Prince William, his wife Catherine and Prince Harry took part in a royal opening ceremony in Leeds before the 2014 Tour de France began on Saturday.
The Duchess of Cambridge was given the honour of cutting the official start ribbon at Harewood House, just outside Leeds, before reigning champion Chris Froome and the rest of the peloton set off on the 190.5km opening stage around Yorkshire.
The three royal guests spoke to several riders at the ceremony including Froome, British sprint king Mark Cavendish, former Tour winners Alberto Contador and Andy Schleck, as well as the two other Brits in the peloton, Geraint Thomas and Simon Yates.
A band at the stately country home in Yorkshire played the national anthems of France and Britain while the famous Red Arrows, the Royal Air Force Aerobatic Team, flew overhead through blue skies amidst a bright sunny background.
Thousands of people lined the roads to cheer on Froome, his fellow Brits and the rest of the peloton.
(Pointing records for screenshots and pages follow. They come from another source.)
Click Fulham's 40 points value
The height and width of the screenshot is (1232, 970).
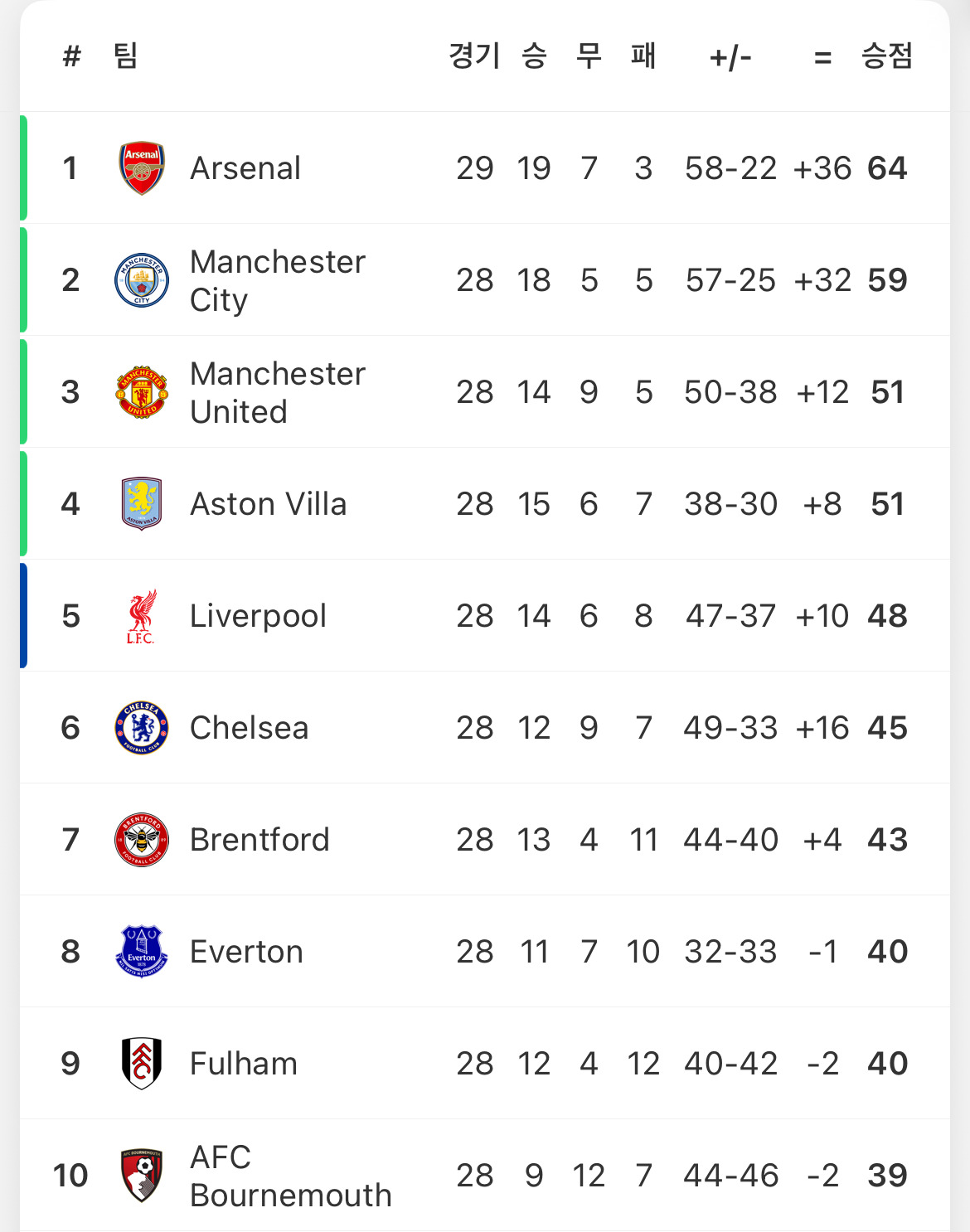pos(887,1064)
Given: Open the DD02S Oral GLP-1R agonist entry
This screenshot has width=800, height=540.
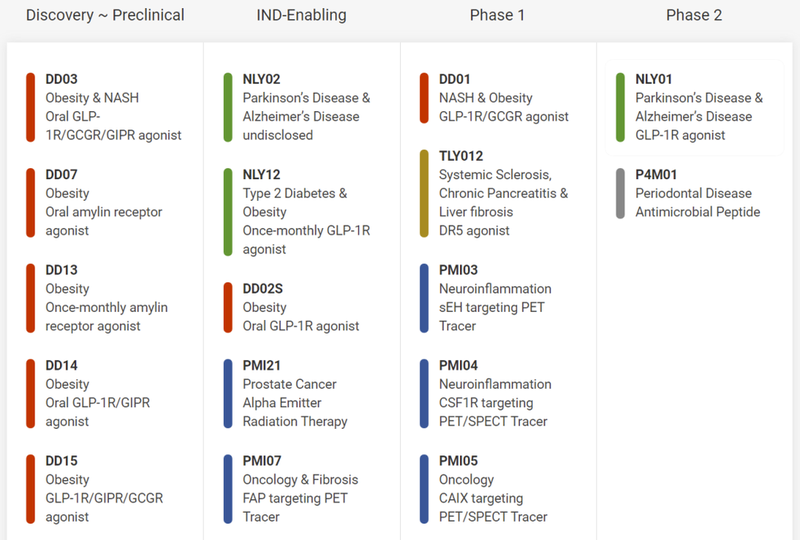Looking at the screenshot, I should (x=300, y=307).
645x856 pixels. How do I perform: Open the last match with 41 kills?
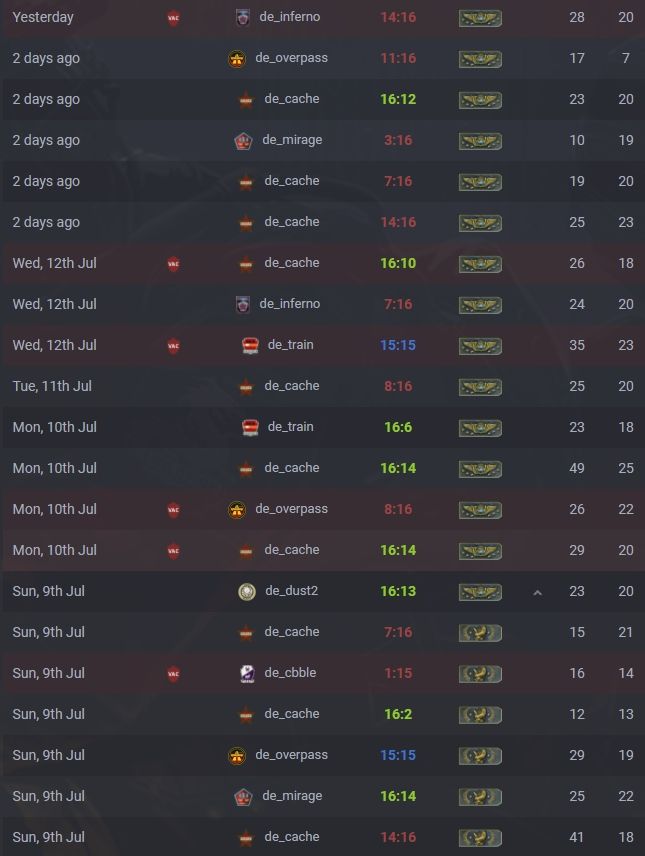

Froome and Cavendish, who is hotly tipped to win the opening stage in Harrogate, the town where his mother was born, led the peloton through the streets of Leeds on parade between the fictitious start and the opening ceremony at Harewood House.
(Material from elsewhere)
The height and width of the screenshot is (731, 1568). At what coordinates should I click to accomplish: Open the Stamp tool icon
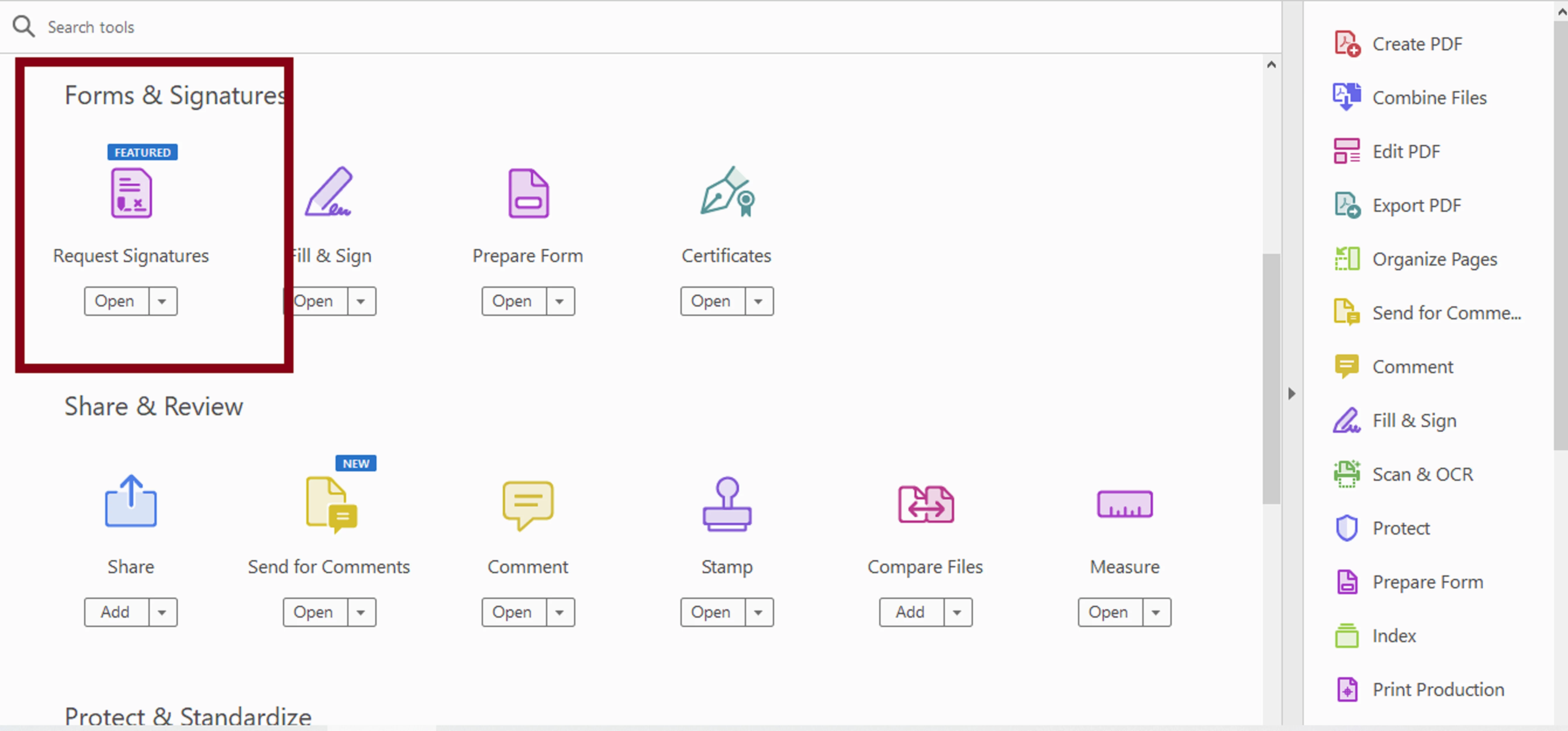pos(726,504)
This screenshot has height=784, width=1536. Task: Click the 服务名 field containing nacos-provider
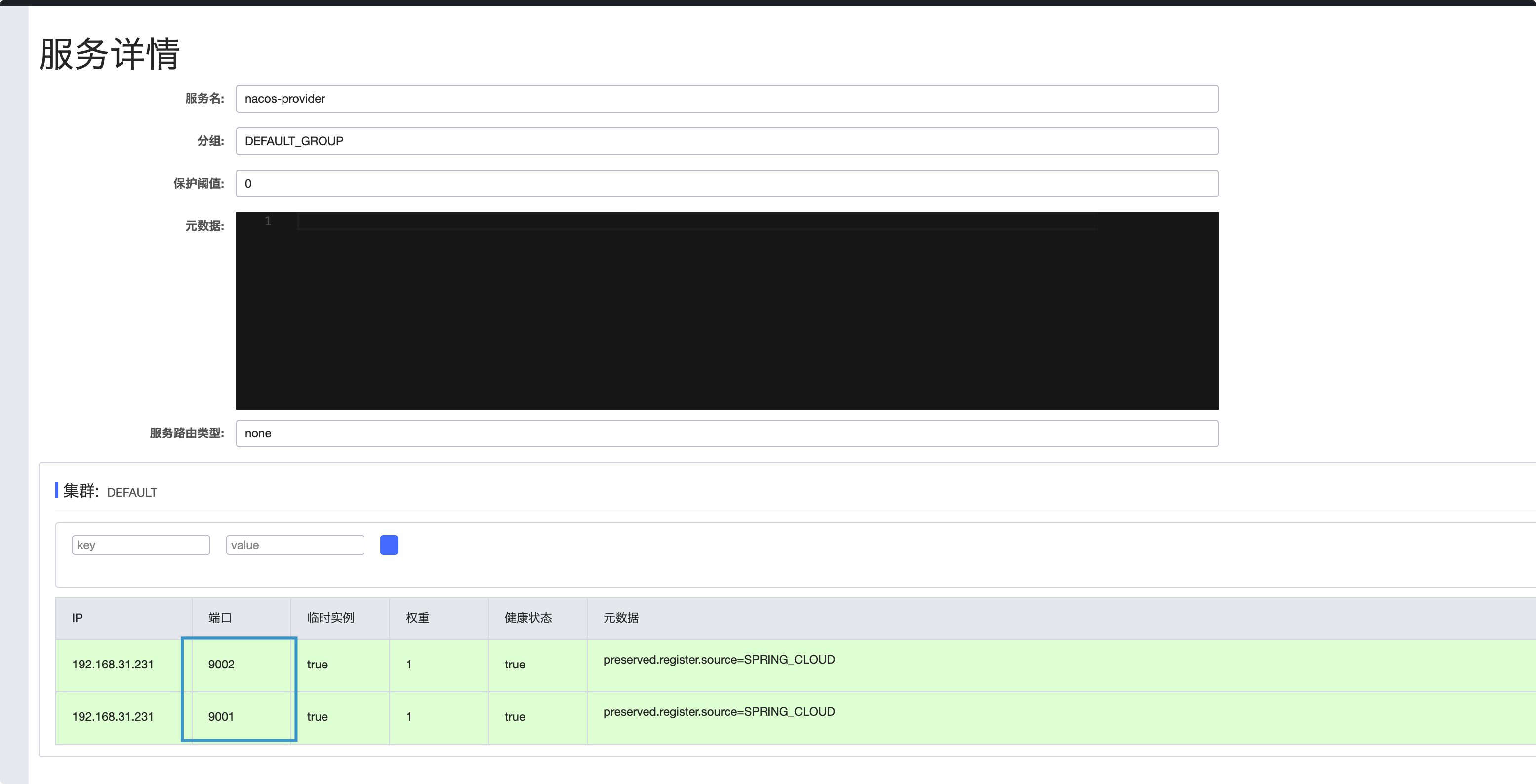point(726,99)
The actual race start took place 3km further along the road, after which there was an immediate attack.
German Jens Voigt, the oldest rider in the race at 42 and who is competing in his record-equalling 17th Tour, was joined by Frenchmen Benoit Jarrier and Nicolas Edet in attacking.
Organisers were expecting around two million people to line the streets in Yorkshire along the opening stage route.